Moerus Worldwide Value Fund will seek capital appreciation. The plan is to invest in a global portfolio of 25-40 undervalued stocks. Candidate companies would have solid balance sheets, high quality business models and shareholder-friendly management teams. In addition, they should have the capacity to thrive in “difficult periods” and “market downturns.” The fund will be managed by Amit Wadhwaney, formerly lead manager of Third Avenue International Value. He and two other former Third Avenue employees launched Moerus Capital in December 2015. And no, I have no idea of what a “moerus” is. The opening expense ratio is 1.65% and the minimum initial investment is $2,500.
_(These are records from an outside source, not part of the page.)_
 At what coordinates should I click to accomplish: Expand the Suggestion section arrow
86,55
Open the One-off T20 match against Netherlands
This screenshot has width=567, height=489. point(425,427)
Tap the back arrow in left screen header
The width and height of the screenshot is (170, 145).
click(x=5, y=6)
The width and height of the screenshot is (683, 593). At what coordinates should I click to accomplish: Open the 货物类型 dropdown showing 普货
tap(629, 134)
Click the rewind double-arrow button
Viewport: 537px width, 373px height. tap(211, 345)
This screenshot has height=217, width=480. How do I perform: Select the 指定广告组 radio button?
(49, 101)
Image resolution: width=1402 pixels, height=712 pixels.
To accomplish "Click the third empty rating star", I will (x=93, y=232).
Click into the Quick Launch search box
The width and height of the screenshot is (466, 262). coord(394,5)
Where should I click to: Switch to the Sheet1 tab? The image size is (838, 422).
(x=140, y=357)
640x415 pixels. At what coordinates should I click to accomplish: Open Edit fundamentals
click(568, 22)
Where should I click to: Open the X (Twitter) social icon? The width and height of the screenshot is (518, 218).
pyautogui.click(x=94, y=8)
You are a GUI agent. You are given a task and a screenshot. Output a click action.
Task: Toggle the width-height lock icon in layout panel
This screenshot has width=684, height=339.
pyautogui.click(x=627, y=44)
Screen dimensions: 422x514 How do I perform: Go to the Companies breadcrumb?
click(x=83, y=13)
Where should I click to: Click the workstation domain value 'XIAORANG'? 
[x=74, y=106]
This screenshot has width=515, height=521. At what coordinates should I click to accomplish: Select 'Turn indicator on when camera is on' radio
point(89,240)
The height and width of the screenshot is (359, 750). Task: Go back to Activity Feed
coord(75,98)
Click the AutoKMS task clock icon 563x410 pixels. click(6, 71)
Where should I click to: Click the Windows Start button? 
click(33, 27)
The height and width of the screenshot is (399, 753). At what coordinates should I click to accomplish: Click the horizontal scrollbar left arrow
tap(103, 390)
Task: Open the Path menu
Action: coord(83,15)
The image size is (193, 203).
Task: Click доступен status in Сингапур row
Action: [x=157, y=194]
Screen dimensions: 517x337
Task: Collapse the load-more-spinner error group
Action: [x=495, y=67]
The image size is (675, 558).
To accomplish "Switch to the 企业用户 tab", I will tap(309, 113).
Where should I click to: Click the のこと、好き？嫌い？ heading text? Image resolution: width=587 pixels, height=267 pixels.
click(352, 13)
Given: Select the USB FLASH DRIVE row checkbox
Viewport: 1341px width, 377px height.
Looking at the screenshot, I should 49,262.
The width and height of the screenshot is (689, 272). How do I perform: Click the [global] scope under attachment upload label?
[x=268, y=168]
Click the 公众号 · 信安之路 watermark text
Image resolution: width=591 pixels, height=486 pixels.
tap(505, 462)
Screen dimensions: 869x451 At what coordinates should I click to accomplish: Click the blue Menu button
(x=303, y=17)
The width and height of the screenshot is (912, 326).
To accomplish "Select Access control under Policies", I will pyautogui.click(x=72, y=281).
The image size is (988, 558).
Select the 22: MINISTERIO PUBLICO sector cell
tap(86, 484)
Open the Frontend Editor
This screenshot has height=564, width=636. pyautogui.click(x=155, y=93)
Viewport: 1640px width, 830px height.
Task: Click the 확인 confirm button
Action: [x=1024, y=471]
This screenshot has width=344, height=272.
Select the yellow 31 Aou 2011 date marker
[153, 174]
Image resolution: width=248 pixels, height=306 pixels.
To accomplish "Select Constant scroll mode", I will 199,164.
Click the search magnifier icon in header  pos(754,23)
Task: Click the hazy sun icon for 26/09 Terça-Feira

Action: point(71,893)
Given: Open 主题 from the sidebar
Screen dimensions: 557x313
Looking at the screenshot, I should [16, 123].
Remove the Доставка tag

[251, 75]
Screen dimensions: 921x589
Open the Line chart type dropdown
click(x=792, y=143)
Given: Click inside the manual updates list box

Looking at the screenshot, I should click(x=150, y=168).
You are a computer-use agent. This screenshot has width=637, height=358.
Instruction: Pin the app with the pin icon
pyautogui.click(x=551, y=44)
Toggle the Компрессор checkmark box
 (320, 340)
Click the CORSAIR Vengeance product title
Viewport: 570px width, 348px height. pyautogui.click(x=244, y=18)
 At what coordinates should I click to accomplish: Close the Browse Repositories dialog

Northern Active M U.S. Equity Fund

Northern Active M U.S. Equity Fund  will seek long-term capital appreciation through a diversified portfolio of primarily U.S. equity securities. Any income generation is purely incidental. It will be a multi-manager fund, so I’m guessing that explains the mysterious “M” in the name. The fund will be managed by Delaware Investments, Granite Investment Partners, The London Company of Virginia, and Polen Capital Management. The opening expense ratio is 0.67% and the minimum initial investment is $2,500, reduced to $500 for various tax-advantaged accounts and $250 for funds set up with an AIP.

Sit ESG Growth Fund

Sit ESG Growth Fund will seek long-term capital appreciation. The plan is to invest in fundamentally attractive businesses which also have “strong environmental, social and corporate governance (ESG) practices at the time of purchase.” The fund will be managed by Roger Sit and a team from SIT Associates. The opening expense ratio is 1.50% and the minimum initial investment is $5,000.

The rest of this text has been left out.